The May 2007 issue of (IN)SECURE Magazine has been released. This issue contains articles about :

  • On the security of e-passports
  • Review: GFI LANguard Network Security Scanner 8
  • Critical steps to secure your virtualized environment
  • Interview with Howard Schmidt, President and CEO R & H Security Consulting
  • Quantitative look at penetration testing
  • Integrating ISO 17799 into your Software Development Lifecycle
  • Public Key Infrastructure (PKI): dead or alive?
  • Interview with Christen Krogh, Opera Software’s Vice President of Engineering
  • Super ninja privacy techniques for web application developers
  • Security economics
  • iptables - an introduction to a robust firewall
  • Black Hat Briefings & Training Europe 2007
  • Enforcing the network security policy with digital certificates

Download the (IN)Secure Magazine Issue 11.

05
May

What you put online, anyone can see

Everybody knows your name - Youtube

Good ad from the National Center for Missing and Exploited Children.

04
May

Two tools to detect rootkits in Linux

Rootkits are security tools used by intruders after compromising a hacked system. Rootkits help the intruders maintain their access to the system while hiding the toolkit, processes, open ports, etc. from the system administrator.

There are several interesting tools to scan for rootkit presence on a system. In this post, I’ll look at the two tools I use: Rootkit Hunter, and chkrootkit.

Rootkit Hunter

http://rkhunter.sourceforge.net/

Rootkit Hunter is a scanning tool that scans for rootkits, backdoors and local exploits. It checks MD5 hashes, default files used by rootkits, strange permissions in binaries, suspect strings in modules, hidden files, etc. It works in most flavours of Linux, BSD (OpenBSD, FreeBSD, MacOS X, but not NetBSD) and some Unix variants (AIX, Solaris, etc.)

Once you download Rootkit Hunter, unpack it, and execute the installer.sh script as root user.

Rootkit Hunter - installing

After installing, just execute it (as root) with the following options:

rkhunter -c

- performs standard check of the system

rkhunter -c –quick

- performs quick scan

rkhunter -c –check-deleted

- performs a “deleted files” check (processes using deleted files)

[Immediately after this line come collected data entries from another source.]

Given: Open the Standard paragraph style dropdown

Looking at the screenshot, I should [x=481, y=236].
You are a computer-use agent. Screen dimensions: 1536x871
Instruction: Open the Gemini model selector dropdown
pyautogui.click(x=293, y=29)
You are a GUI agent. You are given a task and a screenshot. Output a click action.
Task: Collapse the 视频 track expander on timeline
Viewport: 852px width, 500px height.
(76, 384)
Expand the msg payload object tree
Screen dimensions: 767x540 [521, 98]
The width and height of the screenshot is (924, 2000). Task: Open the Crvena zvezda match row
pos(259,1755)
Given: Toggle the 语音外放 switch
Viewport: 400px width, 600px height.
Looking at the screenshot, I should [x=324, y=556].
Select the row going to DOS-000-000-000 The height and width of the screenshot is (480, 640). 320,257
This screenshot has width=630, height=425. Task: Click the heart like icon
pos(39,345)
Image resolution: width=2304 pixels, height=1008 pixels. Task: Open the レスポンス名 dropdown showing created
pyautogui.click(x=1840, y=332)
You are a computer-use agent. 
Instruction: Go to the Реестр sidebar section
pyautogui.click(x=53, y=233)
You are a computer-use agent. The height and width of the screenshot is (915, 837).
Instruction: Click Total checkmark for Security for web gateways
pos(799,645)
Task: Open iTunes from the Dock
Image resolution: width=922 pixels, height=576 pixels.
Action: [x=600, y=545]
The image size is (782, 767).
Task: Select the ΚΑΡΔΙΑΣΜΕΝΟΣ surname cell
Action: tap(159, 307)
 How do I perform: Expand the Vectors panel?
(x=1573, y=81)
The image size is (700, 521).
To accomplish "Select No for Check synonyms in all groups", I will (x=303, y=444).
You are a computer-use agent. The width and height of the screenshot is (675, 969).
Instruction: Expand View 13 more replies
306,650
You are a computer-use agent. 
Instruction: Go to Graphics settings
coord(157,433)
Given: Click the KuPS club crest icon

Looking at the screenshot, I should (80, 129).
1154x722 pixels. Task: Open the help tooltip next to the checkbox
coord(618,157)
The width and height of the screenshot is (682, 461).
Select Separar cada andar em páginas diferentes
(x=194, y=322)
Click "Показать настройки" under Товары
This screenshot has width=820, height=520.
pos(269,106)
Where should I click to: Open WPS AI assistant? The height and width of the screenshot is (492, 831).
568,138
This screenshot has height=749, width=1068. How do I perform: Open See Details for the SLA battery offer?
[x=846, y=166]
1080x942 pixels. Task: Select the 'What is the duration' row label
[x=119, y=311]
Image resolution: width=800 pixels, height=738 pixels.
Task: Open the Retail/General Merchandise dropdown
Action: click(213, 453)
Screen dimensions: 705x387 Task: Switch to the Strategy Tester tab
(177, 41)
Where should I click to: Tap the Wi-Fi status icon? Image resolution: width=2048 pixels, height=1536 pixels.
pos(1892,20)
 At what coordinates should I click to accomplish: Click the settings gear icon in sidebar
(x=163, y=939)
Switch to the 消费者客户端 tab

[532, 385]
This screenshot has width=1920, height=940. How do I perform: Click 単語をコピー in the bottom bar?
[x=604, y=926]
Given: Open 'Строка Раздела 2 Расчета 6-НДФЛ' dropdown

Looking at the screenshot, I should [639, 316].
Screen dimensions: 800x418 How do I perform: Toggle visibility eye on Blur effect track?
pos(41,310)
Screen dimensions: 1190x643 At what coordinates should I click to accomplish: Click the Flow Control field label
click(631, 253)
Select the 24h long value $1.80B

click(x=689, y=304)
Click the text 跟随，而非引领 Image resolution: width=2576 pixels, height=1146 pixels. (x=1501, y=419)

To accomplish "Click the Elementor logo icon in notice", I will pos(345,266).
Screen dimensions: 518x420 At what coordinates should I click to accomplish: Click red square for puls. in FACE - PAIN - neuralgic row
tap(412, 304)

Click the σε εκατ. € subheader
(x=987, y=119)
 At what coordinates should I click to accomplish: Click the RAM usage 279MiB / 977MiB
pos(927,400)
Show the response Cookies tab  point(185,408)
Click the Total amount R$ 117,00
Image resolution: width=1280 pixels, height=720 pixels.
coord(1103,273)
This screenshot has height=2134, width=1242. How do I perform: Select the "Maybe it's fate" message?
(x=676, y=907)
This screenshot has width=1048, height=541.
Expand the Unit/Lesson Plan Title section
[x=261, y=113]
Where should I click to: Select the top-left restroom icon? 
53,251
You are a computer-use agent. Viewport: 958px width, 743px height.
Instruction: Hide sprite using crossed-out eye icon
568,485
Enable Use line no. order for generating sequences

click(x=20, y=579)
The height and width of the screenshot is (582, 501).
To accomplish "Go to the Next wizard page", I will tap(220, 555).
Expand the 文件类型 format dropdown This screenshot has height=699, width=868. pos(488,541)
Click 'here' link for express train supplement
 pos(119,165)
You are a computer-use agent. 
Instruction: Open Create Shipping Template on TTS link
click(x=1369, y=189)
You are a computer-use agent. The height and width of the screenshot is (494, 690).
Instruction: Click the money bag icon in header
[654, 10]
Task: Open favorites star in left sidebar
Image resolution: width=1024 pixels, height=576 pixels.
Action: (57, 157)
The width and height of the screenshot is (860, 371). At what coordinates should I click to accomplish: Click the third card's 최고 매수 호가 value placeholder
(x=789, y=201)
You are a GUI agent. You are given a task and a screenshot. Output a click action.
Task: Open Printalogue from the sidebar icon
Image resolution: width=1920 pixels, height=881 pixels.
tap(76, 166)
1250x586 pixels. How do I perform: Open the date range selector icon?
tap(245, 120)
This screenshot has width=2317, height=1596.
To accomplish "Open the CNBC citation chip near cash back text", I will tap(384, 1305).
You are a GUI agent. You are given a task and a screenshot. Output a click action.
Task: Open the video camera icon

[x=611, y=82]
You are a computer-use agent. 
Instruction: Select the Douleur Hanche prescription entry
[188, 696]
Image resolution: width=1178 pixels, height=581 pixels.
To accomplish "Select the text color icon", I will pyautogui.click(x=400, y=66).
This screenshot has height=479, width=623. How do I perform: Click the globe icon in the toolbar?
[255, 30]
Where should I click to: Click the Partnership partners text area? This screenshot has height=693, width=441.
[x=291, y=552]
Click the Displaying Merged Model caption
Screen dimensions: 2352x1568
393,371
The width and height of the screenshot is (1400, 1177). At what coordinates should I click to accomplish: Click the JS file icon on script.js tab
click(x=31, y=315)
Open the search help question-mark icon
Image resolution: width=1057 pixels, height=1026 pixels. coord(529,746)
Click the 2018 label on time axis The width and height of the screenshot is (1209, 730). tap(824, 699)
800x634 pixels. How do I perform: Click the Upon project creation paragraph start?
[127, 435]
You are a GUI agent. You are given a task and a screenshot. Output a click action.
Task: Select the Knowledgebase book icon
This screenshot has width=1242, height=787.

rkhunter -c –scan-knownbad-files

- performs a “known-bad files” check

rkhunter –update

- updates database of rootkits

Rootkit Hunter - scanning

An interesting option is to use a cron job to schedule periodic update and system check, by using this script (add it to the crontab or /etc/cron.daily directory)

#!/bin/sh

( /usr/local/bin/rkhunter –versioncheck
/usr/local/bin/rkhunter –update
/usr/local/bin/rkhunter –cronjob –report-warnings-only
) | /bin/mail -s ‘rkhunter Daily Run’ root

chkrootkit

http://www.chkrootkit.org/

chkrootkit is another option for our rootkit-detection toolkit. It can be downloaded from: http://www.chkrootkit.org/download/

It doesn’t need to be installed. Just unpack it and run chkrootkit it as root. This is useful if you need to run it from read-only media, such as CD-ROM, to avoid compromise of the rootkit-detection tool itself.

chkrootkit - scanning

chkrootkit has an interesting option, which allows to specify the root directory to be scanned. Although I haven’t tested it yet, it could be used to mount an off-line image of a suspect filesystem, in a typical forensics analysis way, and scan it for rootkit infections.

04
May

Multi-layer cryptography

Interesting and humorous comment by XKCD on “added layers of security”.  How many times you’ve evaluated a security product, and found some of the claims boil down to this?